しかしそれらの「ワクチン先進国」でも、変異株(イギリス、インド、ベトナムなど)が防げるのかどうか不明な点もあり、まだワクチンの2回目を打ち終えていない人々との間で、トラブルや新たな差別が発生する危険性もあり、手放しでは喜べない事情もあるようだ。我が国も接種が進んで行った場合直面する課題であり、今のうちから対策を練っておかなければならない。
世界の人々はこれまで1年以上にわたり、不自由な生活を強いられてきた。ワクチン接種の広がりにより、ようやく解放されることの高揚感が消費を急激に拡大させ、さまざまな物資の不足を招き、物価が一時的に上がる傾向が見受けられるようになった。また各国政府がコロナ対策で思い切った財政出動をしており、金融の緩和も手伝って、市場にはお金の量がダブつき気味である。これが投機に向かうと株高が進行する。
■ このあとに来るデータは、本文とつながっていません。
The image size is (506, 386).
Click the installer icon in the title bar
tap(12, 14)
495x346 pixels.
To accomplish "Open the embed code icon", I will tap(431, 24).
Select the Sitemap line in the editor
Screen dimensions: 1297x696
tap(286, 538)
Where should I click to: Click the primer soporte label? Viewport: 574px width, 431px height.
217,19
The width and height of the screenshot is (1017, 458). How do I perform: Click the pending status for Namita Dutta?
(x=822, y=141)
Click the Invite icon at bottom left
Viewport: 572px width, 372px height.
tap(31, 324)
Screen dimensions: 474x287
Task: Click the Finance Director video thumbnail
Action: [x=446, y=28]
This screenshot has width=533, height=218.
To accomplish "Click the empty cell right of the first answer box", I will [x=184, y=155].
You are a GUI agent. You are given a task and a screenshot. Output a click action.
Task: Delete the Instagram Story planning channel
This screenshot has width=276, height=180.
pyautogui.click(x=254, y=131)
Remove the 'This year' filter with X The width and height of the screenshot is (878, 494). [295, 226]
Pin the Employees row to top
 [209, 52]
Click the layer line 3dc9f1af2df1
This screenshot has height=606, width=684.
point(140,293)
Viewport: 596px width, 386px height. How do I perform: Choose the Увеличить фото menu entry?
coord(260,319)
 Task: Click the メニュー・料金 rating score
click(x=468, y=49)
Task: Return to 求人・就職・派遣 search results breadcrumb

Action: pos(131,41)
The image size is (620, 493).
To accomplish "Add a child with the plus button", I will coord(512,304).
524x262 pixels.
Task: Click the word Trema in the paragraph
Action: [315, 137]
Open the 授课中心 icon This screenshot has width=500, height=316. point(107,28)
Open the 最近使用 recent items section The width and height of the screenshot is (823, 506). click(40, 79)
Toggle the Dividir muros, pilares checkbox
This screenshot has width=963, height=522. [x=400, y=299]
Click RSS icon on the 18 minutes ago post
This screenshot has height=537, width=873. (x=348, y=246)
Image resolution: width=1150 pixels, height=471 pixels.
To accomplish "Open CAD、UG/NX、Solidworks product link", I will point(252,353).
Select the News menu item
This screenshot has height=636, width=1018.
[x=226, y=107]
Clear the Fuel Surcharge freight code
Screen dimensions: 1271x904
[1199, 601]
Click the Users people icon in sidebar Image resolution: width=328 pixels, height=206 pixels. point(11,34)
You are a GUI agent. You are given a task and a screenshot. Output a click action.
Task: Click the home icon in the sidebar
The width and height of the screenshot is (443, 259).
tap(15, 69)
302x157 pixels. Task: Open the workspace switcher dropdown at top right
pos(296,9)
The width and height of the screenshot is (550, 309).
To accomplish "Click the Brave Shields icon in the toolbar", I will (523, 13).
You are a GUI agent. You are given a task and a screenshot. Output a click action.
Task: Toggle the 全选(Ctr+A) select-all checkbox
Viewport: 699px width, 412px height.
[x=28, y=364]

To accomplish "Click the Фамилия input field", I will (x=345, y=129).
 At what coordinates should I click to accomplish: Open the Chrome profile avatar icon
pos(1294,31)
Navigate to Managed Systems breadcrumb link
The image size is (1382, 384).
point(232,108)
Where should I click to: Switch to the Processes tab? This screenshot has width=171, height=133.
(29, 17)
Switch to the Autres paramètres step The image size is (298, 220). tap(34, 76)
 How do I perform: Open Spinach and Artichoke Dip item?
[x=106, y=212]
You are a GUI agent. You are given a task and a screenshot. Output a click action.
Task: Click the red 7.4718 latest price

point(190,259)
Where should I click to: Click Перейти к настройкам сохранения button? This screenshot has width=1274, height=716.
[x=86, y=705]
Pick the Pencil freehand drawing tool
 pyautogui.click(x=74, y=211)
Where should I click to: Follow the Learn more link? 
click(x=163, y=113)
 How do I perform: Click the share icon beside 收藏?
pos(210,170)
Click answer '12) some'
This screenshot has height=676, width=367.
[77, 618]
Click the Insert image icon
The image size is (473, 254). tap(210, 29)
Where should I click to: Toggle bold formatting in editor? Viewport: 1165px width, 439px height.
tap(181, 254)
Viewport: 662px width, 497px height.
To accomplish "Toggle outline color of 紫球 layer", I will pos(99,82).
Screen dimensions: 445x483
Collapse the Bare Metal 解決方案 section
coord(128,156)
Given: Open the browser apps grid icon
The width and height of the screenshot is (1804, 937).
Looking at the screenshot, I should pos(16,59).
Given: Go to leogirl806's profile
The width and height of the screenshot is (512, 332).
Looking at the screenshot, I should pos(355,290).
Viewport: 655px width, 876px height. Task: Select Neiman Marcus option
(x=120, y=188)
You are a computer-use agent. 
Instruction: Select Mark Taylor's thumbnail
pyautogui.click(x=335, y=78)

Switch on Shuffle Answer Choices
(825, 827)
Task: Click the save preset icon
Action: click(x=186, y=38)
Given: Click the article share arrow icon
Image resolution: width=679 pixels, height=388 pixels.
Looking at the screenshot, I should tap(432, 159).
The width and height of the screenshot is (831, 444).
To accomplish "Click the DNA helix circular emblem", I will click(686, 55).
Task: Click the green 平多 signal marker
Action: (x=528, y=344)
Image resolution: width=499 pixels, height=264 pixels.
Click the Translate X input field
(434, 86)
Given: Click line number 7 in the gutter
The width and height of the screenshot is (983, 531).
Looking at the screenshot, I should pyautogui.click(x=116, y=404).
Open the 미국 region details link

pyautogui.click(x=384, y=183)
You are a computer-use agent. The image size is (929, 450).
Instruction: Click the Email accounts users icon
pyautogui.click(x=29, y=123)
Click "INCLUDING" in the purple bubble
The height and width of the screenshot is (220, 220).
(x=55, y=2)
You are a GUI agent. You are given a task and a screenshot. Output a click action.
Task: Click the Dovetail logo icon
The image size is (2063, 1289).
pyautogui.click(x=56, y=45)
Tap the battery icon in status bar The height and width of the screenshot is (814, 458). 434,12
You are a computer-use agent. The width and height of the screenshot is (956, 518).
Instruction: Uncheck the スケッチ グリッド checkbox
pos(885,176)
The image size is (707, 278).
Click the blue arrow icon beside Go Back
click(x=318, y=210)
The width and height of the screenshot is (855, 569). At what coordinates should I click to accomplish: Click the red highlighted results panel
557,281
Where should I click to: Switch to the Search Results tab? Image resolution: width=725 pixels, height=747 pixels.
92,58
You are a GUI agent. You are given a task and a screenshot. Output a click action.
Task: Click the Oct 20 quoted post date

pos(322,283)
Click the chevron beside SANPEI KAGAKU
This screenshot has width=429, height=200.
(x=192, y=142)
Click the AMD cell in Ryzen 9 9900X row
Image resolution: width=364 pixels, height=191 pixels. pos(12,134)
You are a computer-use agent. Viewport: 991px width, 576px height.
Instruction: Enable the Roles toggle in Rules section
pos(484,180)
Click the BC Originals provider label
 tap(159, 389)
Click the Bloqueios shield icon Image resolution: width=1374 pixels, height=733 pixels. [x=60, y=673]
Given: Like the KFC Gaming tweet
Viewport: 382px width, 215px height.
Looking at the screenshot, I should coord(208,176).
これらの弊害を防ぐためには中央銀行が金融引き締めを図り、市場で国債を購入するなどの「出口戦略」を実行に移す必要があるが、長い間の緊急事態で企業の体力が弱っている。性急な引き締め措置は彼らを更に疲弊させることとなるので、注意深く行わなければならない。ポストコロナの時代の経済を適切にコントロールすることにより、初めてコロナに勝ったと言えるのではないだろうか?